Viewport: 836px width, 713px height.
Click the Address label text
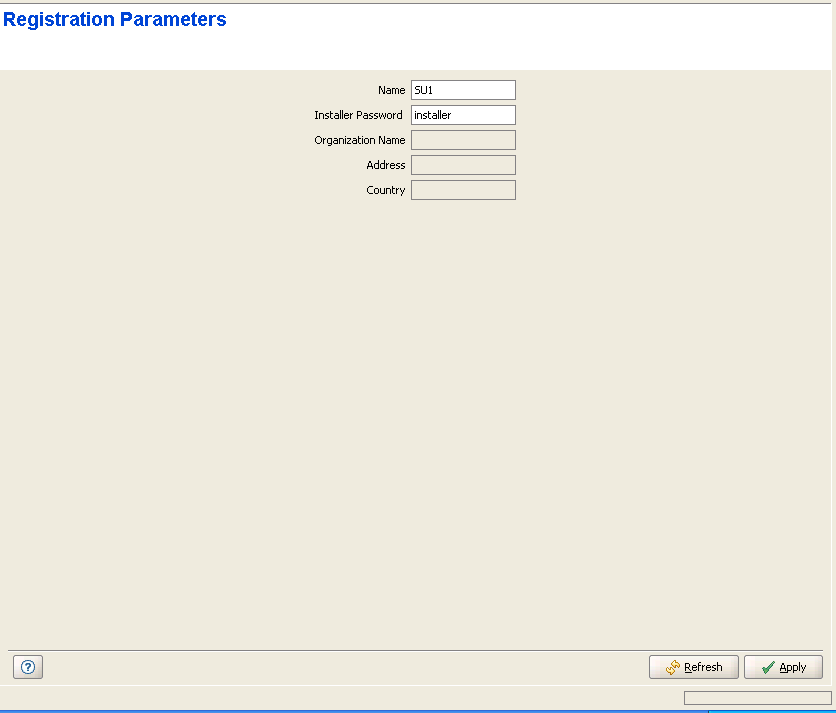pos(385,165)
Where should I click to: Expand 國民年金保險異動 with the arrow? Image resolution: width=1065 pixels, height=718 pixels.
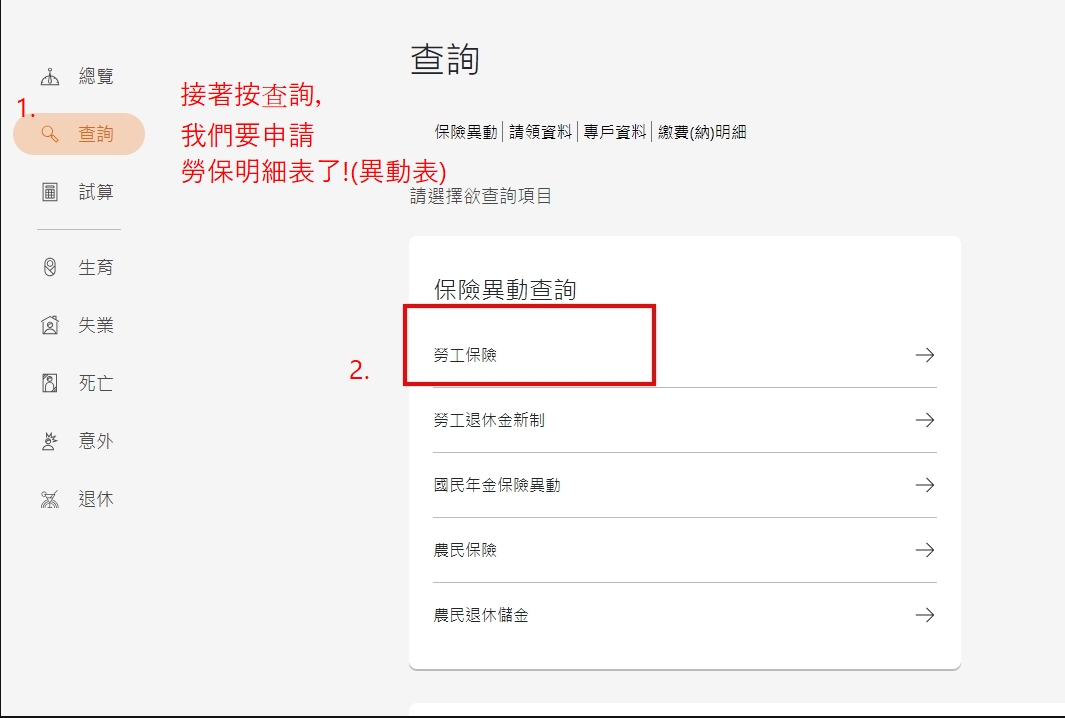(x=924, y=485)
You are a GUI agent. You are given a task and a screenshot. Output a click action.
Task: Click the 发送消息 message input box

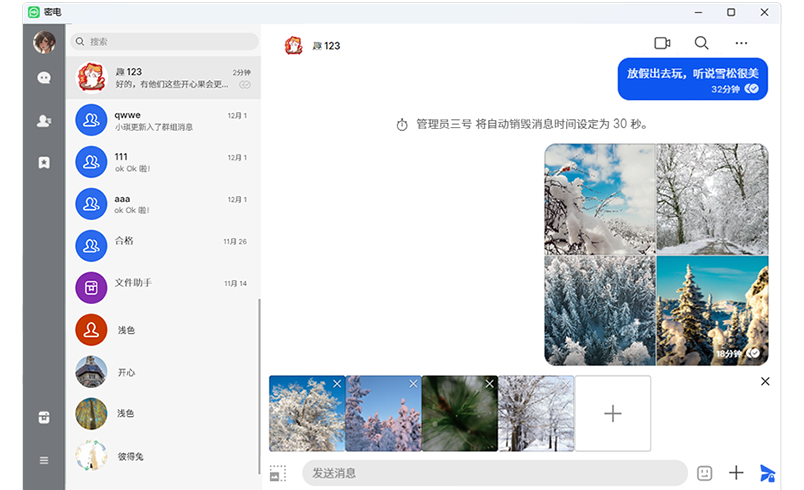point(493,473)
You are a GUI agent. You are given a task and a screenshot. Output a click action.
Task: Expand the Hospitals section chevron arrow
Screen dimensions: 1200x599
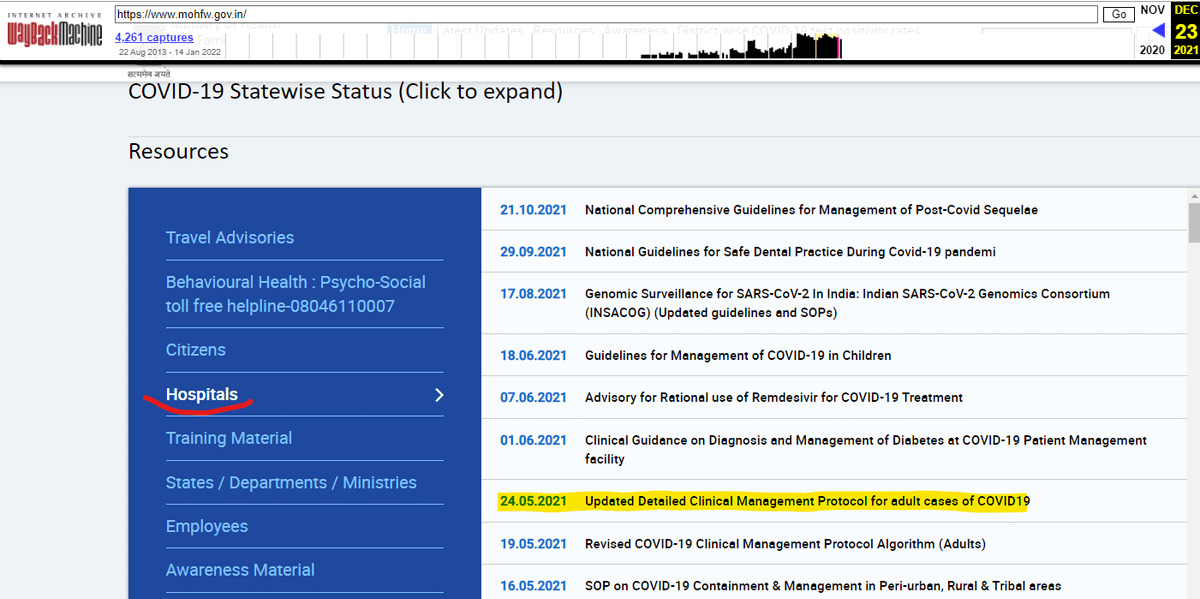[x=438, y=395]
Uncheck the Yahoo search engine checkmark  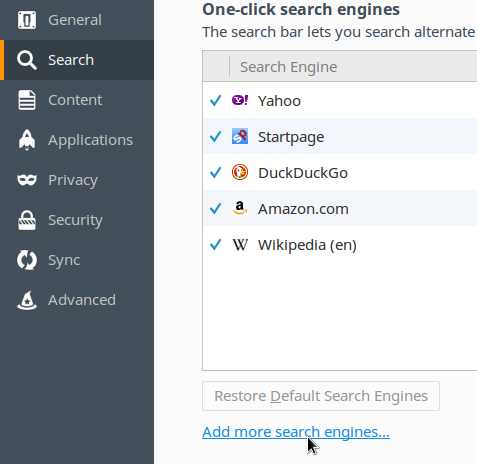(x=215, y=100)
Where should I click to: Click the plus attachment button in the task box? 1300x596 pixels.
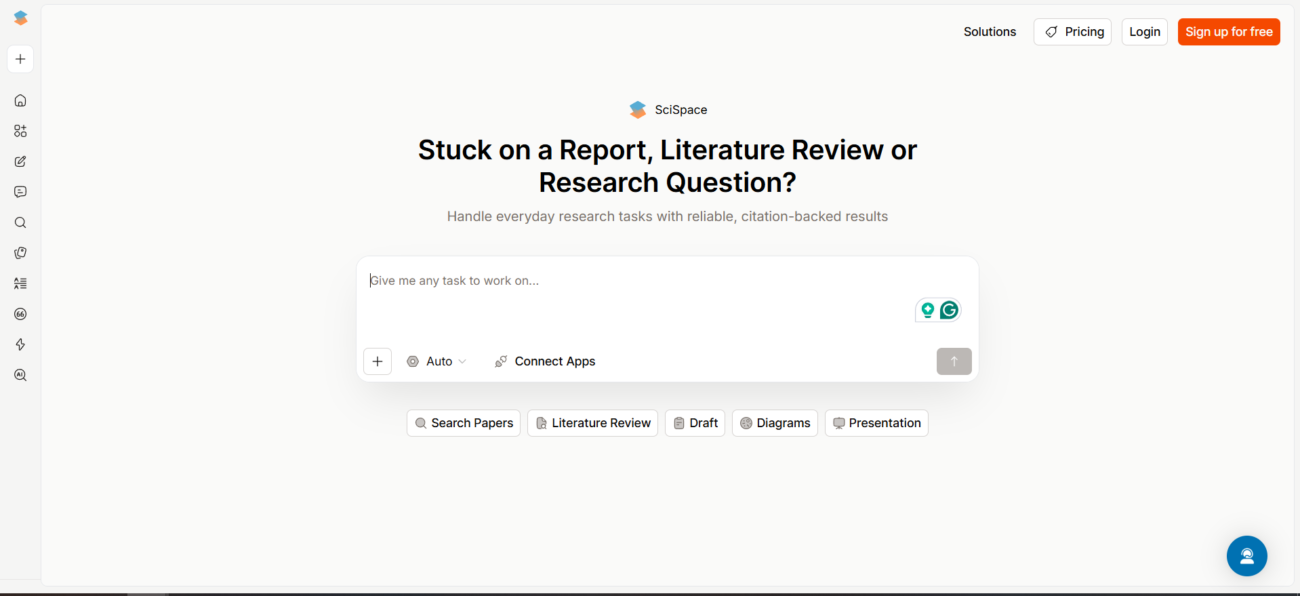pyautogui.click(x=377, y=362)
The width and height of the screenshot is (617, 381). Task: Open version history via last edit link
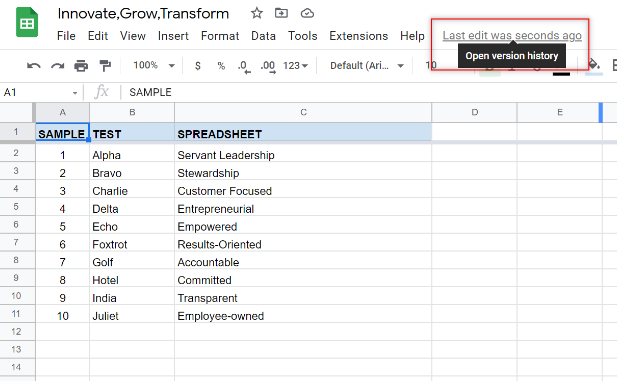(x=512, y=35)
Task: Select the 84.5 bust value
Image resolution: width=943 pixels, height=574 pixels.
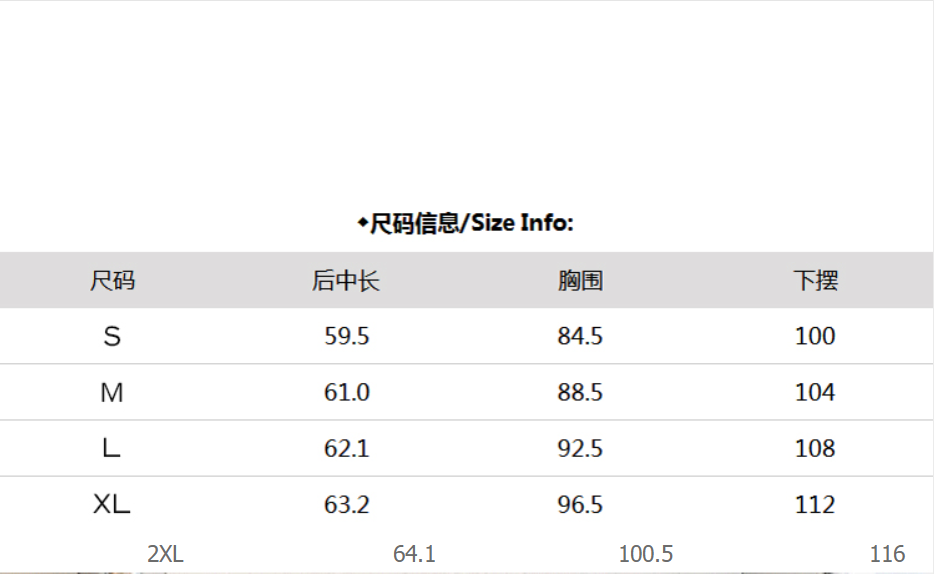Action: (x=580, y=337)
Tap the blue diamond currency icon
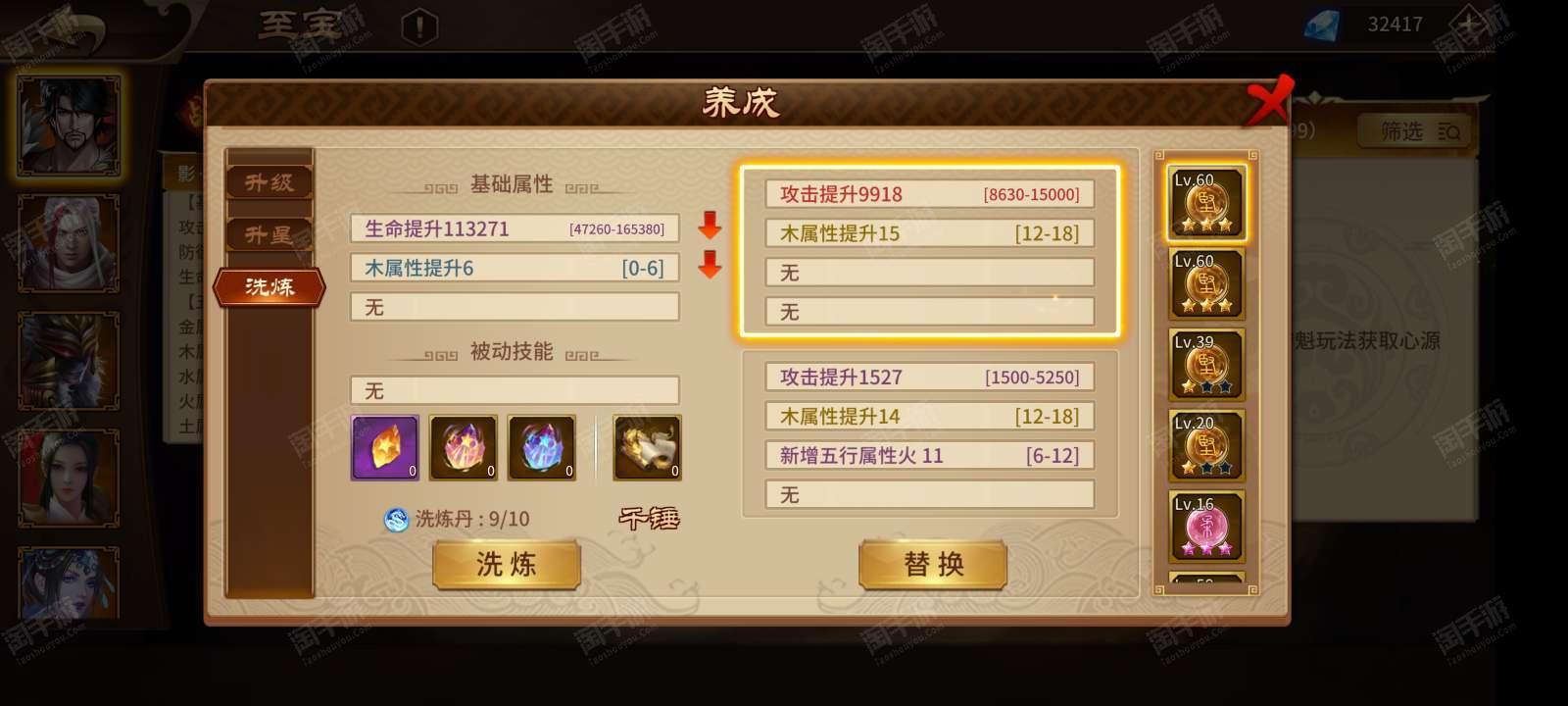The height and width of the screenshot is (706, 1568). pos(1322,25)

--------------------------------

Given the listing above, retype only the span of lines from the line with "Where should I click to: Click" up to and including the line with "Task: Select the 84.5 bust value", exactly as it stands and without pictures.

Where should I click to: Click the plus attachment button in the task box? 1300x596 pixels.
pyautogui.click(x=377, y=362)
The width and height of the screenshot is (617, 381). Task: Open version history via last edit link
(x=512, y=35)
Task: Select the 84.5 bust value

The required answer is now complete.